● **Task instructions**
1 - Which roles does the passage about Kahn and OzHarvest list as ones she has held throughout her life? Name every one.
2 - Can you repeat, word for word, the part of the passage about Kahn and OzHarvest that opens with the words containing "Indeed, Kahn’s position" and closes with "and event coordination."?
3 - Could you carry on the passage about Kahn and OzHarvest from the point where it stops?

## START Document segment

Permission to succeed
After two decades in Israel, Kahn and her family moved to Australia and started over once again. Her ability to build new lives and new careers — in different countries no less — culminated in the strength of character, street smarts and business nous later required to found OzHarvest and develop it into one of Australia’s leading food rescue organisations.
Indeed, Kahn’s position as OzHarvest CEO is the pinnacle of a series of roles she has held throughout her life, including farming, teaching, sales and retail, floristry, fashion design, interior design and event coordination.
Kahn says that ultimately, she needed to give herself permission to be who she wanted to be. “In a funny way, the perm was one of those triggers,” she said.
Finding her purpose
While running her events business in Sydney, Australia, Kahn became increasingly disturbed by the enormous amount of leftover food going to waste. One huge corporate event, in particular, saw entire food stations virtually untouched. She said this was the night that changed everything.

## END Document segment
## START Entries supplied

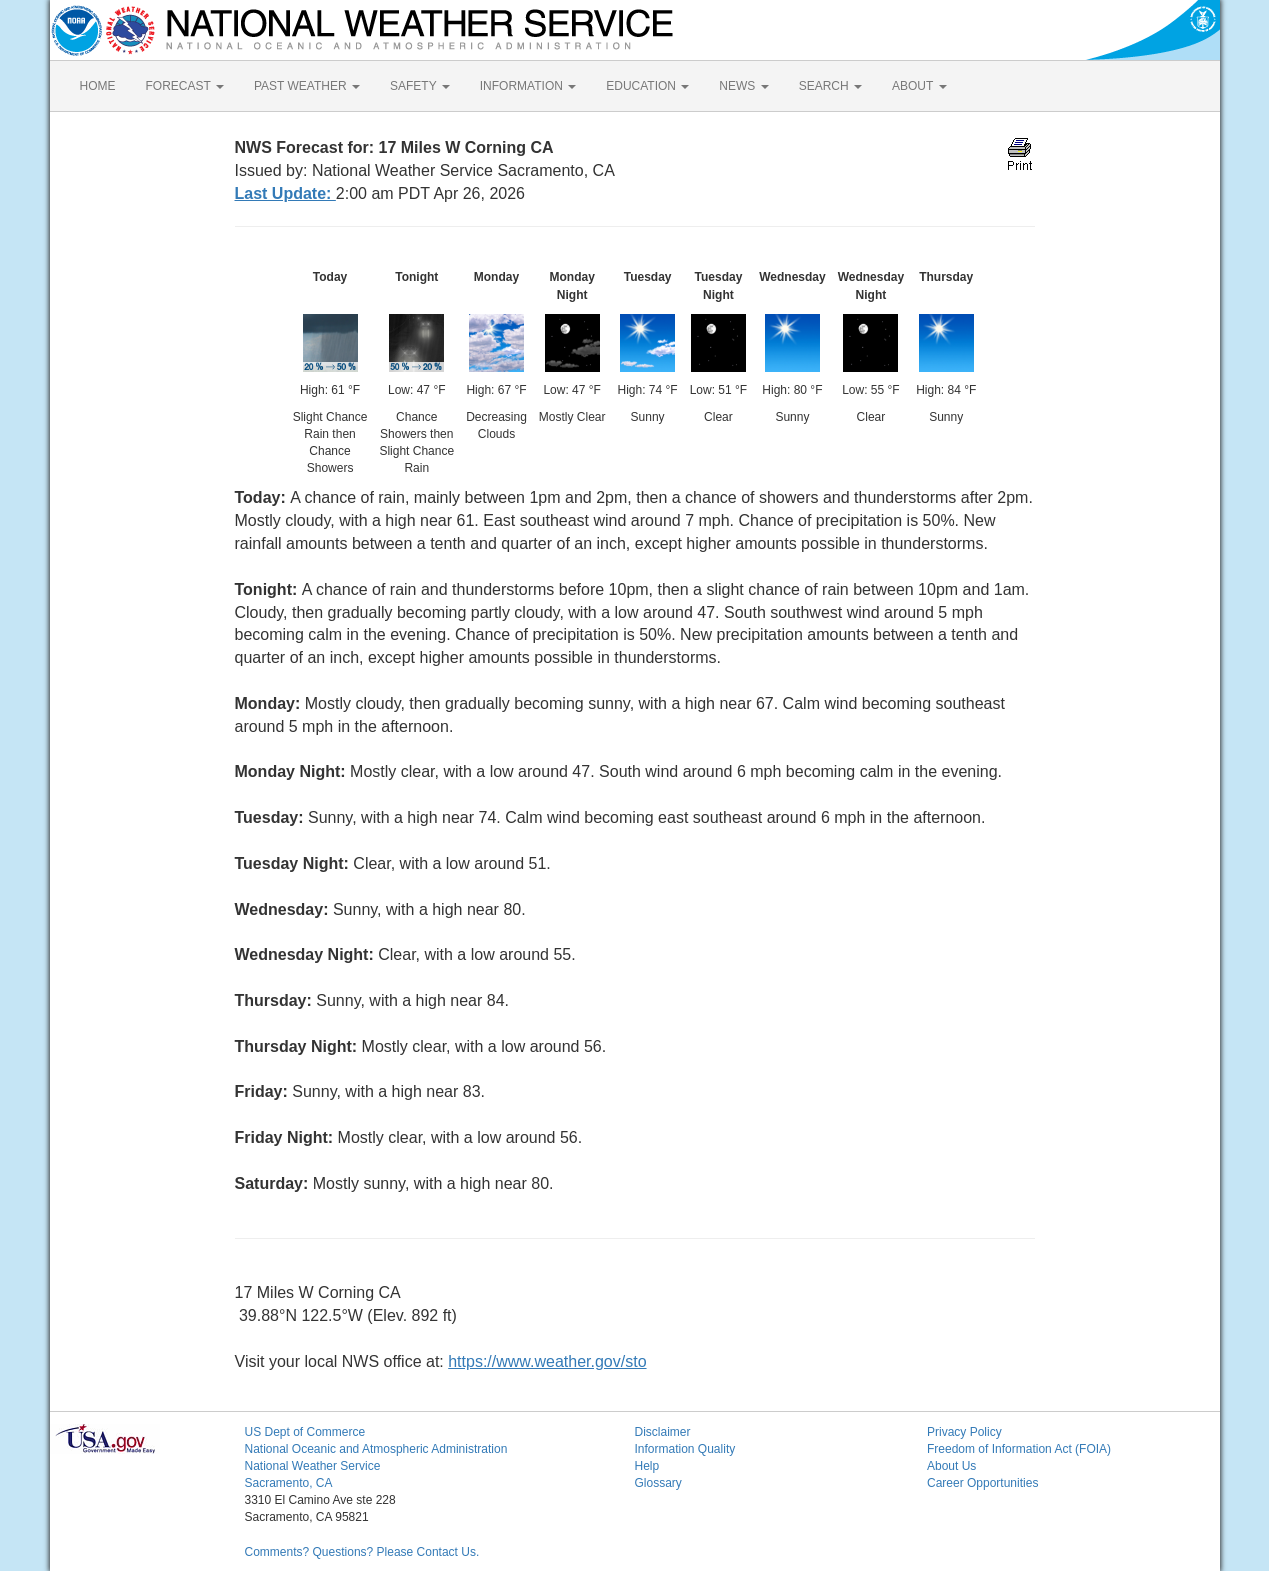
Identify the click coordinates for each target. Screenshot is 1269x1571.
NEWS (743, 86)
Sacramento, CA (289, 1483)
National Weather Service (313, 1466)
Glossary (658, 1483)
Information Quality (685, 1449)
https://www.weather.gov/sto (547, 1361)
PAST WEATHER (307, 86)
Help (647, 1466)
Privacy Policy (964, 1432)
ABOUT (919, 86)
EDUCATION (647, 86)
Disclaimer (663, 1432)
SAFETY (420, 86)
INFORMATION (528, 86)
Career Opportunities (982, 1483)
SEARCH (830, 86)
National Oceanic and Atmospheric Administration (376, 1449)
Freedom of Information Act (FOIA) (1019, 1449)
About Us (951, 1466)
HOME (98, 86)
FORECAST (185, 86)
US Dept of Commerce (305, 1432)
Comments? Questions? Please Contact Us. (362, 1552)
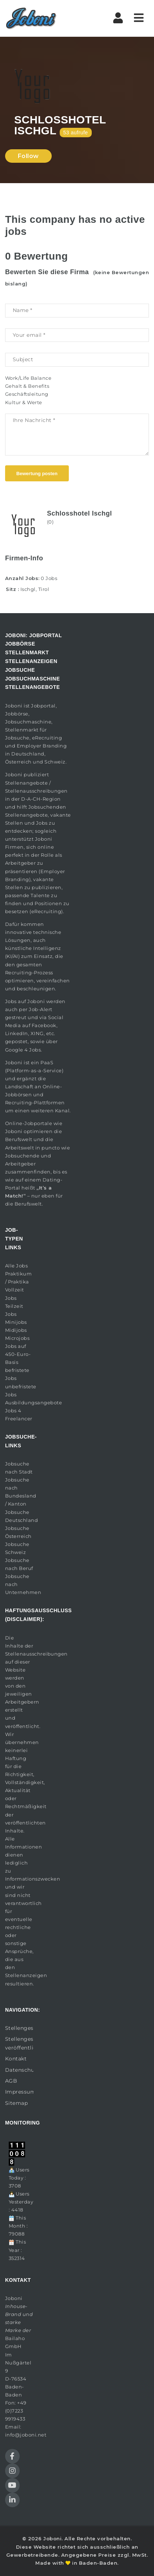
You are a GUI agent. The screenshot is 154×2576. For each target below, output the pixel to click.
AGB (11, 2081)
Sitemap (16, 2103)
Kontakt (16, 2058)
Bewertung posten (37, 473)
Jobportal (43, 706)
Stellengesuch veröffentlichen (19, 2043)
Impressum (19, 2091)
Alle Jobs (16, 1266)
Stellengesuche (19, 2028)
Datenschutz (19, 2070)
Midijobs (16, 1330)
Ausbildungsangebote (33, 1402)
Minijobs (16, 1322)
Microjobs (17, 1338)
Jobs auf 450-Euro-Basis (18, 1354)
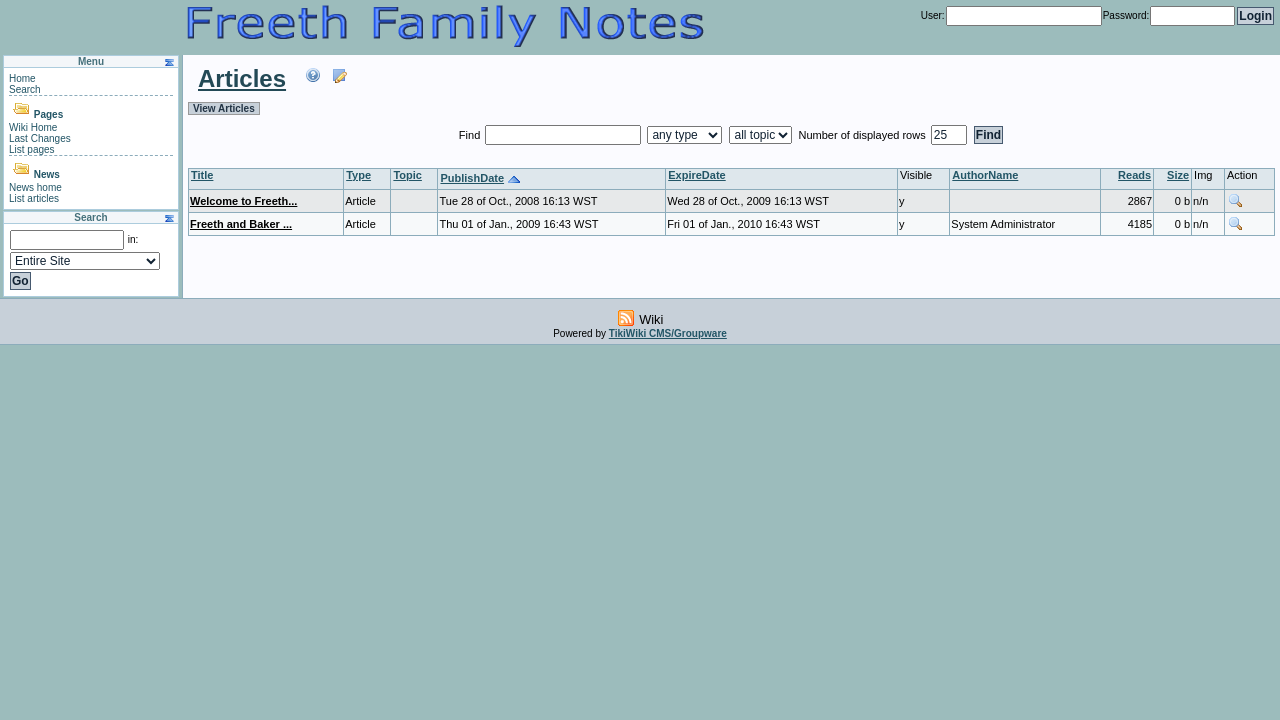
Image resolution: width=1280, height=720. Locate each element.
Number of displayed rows (864, 135)
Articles (242, 78)
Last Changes (40, 138)
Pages (48, 114)
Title (202, 175)
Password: (1126, 15)
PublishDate (472, 178)
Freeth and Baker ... (241, 224)
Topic (407, 175)
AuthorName (985, 175)
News (47, 174)
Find (471, 135)
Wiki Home (33, 127)
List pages (32, 149)
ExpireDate (696, 175)
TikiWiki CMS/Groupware (668, 333)
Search (25, 89)
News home (35, 187)
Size (1178, 175)
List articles (34, 198)
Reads (1134, 175)
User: (933, 15)
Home (22, 78)
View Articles (224, 108)
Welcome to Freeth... (243, 201)
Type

## END Entries supplied

● **Outputs in order**
1 -
- Farming
- Teaching
- Sales and retail
- Floristry
- Fashion design
- Interior design
- Event coordination

2 -
Indeed, Kahn’s position as OzHarvest CEO is the pinnacle of a series of roles she has held throughout her life, including farming, teaching, sales and retail, floristry, fashion design, interior design and event coordination.

3 -
Kahn’s first step was to drop the food at local homeless shelters. However, it was a visit to South Africa in November 2003 that crystallised the future for her.
There, she learned that close family friend Selma Browde had been responsible for bringing electricity to Soweto, a black township. The fact that one person could have such a profound impact on so many lives sent a bolt of realisation through Kahn. Suddenly she understood that she, too, could make a difference. She’d found her purpose. A year later, OzHarvest was born.
A bright yellow shining light
Approaching 17 years since its foundation, OzHarvest’s distinctive yellow vans with their ‘Nourish our Country’ logo can now be seen across Australia, and sister branches have been established in the UK, South Africa and New Zealand.
Once too shy to voice her own opinions, Kahn is a lead spokesperson on Australia’s food waste problem, regularly appearing in the media and in an advisory capacity to the government. She is a keynote speaker all over the world, inspiring people to find their own purpose.
Now a self-described silver vixen, Kahn no longer needs a perm to boost her confidence. Like the food that OzHarvest saves and repurposes, she has found her path and repurposed her life.
“I think we all have an ability to rewrite our story, and we sometimes just need one little success, one trigger, that can shift and change our path. We should never think that because we’re on one path that we can never change,” Kahn said.